ForgeClient API

The ForgeClient class is the main interface for interacting with the Glyph Forge API.

class glyph_forge.core.client.forge_client.ForgeClient(api_key=None, base_url=None, *, timeout=30.0)[source]

Bases: object

Synchronous HTTP client for Glyph Forge API.

Parameters:
  • api_key (Optional[str]) – API key for authentication (required). Format: “gf_live_…” or “gf_test_…”. Can also be read from GLYPH_API_KEY environment variable.

  • base_url (Optional[str]) – Base URL for the API. If not provided, falls back to: 1) GLYPH_API_BASE environment variable 2) Default: “https://dev.glyphapi.ai

  • timeout (float) – Request timeout in seconds (default: 30.0)

Example

>>> # Uses GLYPH_API_KEY env var and default base URL
>>> client = ForgeClient()
>>>
>>> # Or specify explicitly
>>> client = ForgeClient(api_key="gf_live_abc123...", base_url="https://api.glyphapi.ai")
>>> schema = client.build_schema_from_docx(ws, docx_path="sample.docx")
DEFAULT_BASE_URL = 'https://dev.glyphapi.ai'
__init__(api_key=None, base_url=None, *, timeout=30.0)[source]

Initialize ForgeClient.

Parameters:
  • api_key (Optional[str]) – API key for authentication. Falls back to GLYPH_API_KEY env var if not provided.

  • base_url (Optional[str]) – Base URL for API (no trailing slash).
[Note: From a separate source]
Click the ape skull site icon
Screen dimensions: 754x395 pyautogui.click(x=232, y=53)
Falls back to GLYPH_API_BASE env var or default URL if not provided.

  • timeout (float) – Default timeout for all requests in seconds

Raises:

ForgeClientError – If no API key is provided or found in environment

__enter__()[source]
__exit__(exc_type, exc_val, exc_tb)[source]
close()[source]

Close the underlying HTTP client.

build_schema_from_docx(ws, *, docx_path, save_as=None, include_artifacts=False)[source]

Build a schema from a DOCX file via the API.
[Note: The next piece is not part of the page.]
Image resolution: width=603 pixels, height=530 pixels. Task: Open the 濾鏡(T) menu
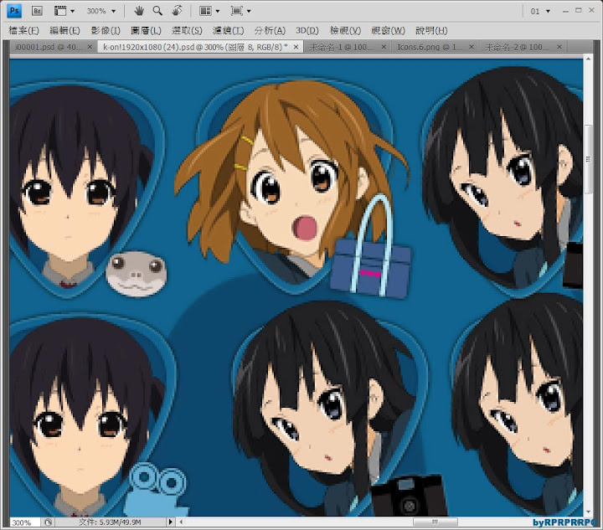228,30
Endpoint: POST /schema/build

Parameters:
  • ws (Any) – Workspace instance for saving artifacts

  • docx_path (str) – Path to DOCX file (absolute or CWD-relative)
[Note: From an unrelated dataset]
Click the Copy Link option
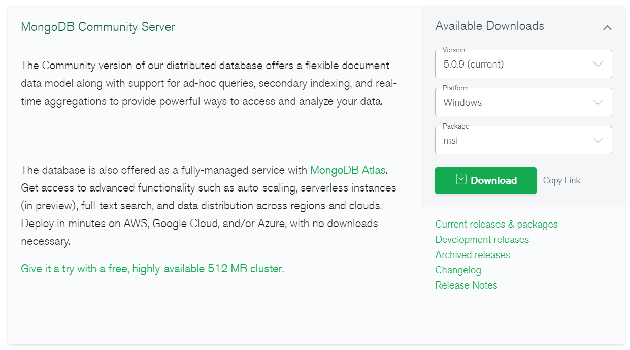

  • save_as (Optional[str]) – Optional name to save schema JSON (without .json extension)

  • include_artifacts (bool) – If True, retrieve and save tagged DOCX + unzipped files Adds ~300-800ms overhead depending on document complexity

Return type:

Dict[str, Any]

Returns:

Schema dict from API response

Raises:

Example

>>> # Fast mode (schema only)
>>> schema = client.build_schema_from_docx(
...     ws,
...     docx_path="sample.docx",
...     save_as="my_schema"
... )
>>>
>>> # Full mode (with artifacts for debugging/post-processing)
>>> schema = client.build_schema_from_docx(
...     ws,
...     docx_path="sample.docx",
...     save_as="my_schema",
...     include_artifacts=True
... )
run_schema(ws, *, schema, plaintext, dest_name='assembled_output.docx')[source]

Run a schema with plaintext to generate a DOCX.

Endpoint: POST /schema/run

Parameters:
  • ws (Any) – Workspace instance

  • schema (Dict[str, Any]) – Schema dict (from build_schema_from_docx or loaded JSON)

  • plaintext (str) – Input text content

  • dest_name (str) – Name for output DOCX file (saved in output_docx directory)

Return type:

str

Returns:

Local path to saved DOCX file

Raises:

Example

>>> docx_path = client.run_schema(
...     ws,
...     schema=schema,
...     plaintext="Sample text...",
...     dest_name="output.docx"
... )
run_schema_bulk(ws, *, schema, plaintexts, max_concurrent=5, dest_name_pattern='output_{index}.docx')[source]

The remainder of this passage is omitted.